The services will run for three months and will see EMSA RPAS being used to calculate the sulphur content of the fuel being used by the passing ships. Sensors onboard the RPAS will measure the emissions from the exhaust plumes of vessels travelling in the main shipping lanes and when at anchorage around the Lithuanian port of Klaipeda, in the Baltic Sea. The sulphur content of marine fuel in this Sulphur Emission Control Area (SECA) should be no greater than 0.1%.
The Environmental Protection Department will also be using the service in collaboration with other Lithuanian authorities – including the Navy, MRCC and fisheries control services – to conduct other types of maritime surveillance missions, EMSA informed.
All the information is transmitted in real-time to trained users through EMSA’s RPAS Data Centre and is encoded automatically into the THETIS-EU information sharing system. This system is operated by EMSA to assist in the enforcement of the EU sulphur directive as well as to support port inspectors when targeting vessels to be inspected.
In addition, the agency has provided multipurpose coastguard support via remotely piloted surveillance system (RPAS) services at the request of the Romanian Border Police.
In this case, the RPAS system will support a number of authorities in the Black Sea area, including the Romanian Naval Authority and National Agency for Fishing and Aquaculture. The PRAS can be used for a range of activities, including border control, monitoring naval traffic, search and rescue, and environmental protection.

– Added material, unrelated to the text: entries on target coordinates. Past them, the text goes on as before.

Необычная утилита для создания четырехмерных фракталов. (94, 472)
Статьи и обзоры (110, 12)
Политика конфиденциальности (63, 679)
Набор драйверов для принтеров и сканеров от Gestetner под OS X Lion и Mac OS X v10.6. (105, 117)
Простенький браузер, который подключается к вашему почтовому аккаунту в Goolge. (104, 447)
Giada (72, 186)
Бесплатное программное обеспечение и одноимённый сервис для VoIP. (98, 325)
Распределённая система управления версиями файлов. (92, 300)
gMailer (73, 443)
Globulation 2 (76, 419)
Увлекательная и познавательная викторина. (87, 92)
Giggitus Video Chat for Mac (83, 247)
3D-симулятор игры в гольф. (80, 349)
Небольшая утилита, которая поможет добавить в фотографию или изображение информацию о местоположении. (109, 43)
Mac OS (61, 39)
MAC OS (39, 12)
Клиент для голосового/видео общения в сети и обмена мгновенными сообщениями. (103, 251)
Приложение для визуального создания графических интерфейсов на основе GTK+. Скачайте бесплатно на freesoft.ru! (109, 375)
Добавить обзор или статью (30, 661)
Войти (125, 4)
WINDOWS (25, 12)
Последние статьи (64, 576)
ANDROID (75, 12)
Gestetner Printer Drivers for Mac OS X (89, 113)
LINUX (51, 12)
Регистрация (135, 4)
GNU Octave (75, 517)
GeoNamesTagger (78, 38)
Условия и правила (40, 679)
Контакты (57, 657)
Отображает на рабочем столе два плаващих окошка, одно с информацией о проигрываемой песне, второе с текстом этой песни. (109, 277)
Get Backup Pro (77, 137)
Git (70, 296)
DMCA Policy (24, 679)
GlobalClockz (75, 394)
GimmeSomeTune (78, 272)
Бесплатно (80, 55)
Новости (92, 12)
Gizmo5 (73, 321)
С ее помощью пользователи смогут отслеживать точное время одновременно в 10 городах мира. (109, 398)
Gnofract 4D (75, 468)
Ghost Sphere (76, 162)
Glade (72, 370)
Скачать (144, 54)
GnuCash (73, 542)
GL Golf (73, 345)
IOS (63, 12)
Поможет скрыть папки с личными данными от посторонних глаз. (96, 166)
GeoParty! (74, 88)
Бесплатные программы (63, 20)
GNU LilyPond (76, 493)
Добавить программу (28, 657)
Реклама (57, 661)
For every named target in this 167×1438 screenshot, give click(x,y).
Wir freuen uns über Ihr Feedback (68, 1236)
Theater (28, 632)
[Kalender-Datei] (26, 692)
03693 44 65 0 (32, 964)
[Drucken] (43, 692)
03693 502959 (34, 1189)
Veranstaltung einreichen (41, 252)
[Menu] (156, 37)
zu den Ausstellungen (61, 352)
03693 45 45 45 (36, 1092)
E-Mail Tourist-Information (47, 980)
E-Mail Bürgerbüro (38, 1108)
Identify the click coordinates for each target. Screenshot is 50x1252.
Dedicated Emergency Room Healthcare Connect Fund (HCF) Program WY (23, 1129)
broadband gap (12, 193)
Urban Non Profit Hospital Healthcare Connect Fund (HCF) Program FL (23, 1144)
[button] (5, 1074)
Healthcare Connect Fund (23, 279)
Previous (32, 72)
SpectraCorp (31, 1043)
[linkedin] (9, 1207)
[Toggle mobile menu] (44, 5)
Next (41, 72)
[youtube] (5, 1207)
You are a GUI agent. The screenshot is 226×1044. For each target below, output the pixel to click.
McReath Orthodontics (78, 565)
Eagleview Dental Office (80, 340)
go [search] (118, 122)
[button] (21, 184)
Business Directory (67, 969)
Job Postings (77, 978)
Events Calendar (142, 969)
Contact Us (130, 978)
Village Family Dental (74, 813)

The mid-sized RPAS craft can stay in the air for up to 7 hours and has a range of up to 200km. It is equipped with a camera capable of day and night operations, a sea surface scanner, a distress beacon detector and a sensor that can detect vessel positions.
The service has been allocated for six months, and will also contribute to specific missions conducted by the Romanian Border Police within the Multipurpose Maritime Operation 2021 in the Black Sea, in coordination with Frontex, EMSA and the European Fisheries Control Agency (EFCA).
Later this year, EMSA will add a second RPAS to the region (a light quadcopter), which will operate from the Romanian patrol vessel Stefan Cel Mare.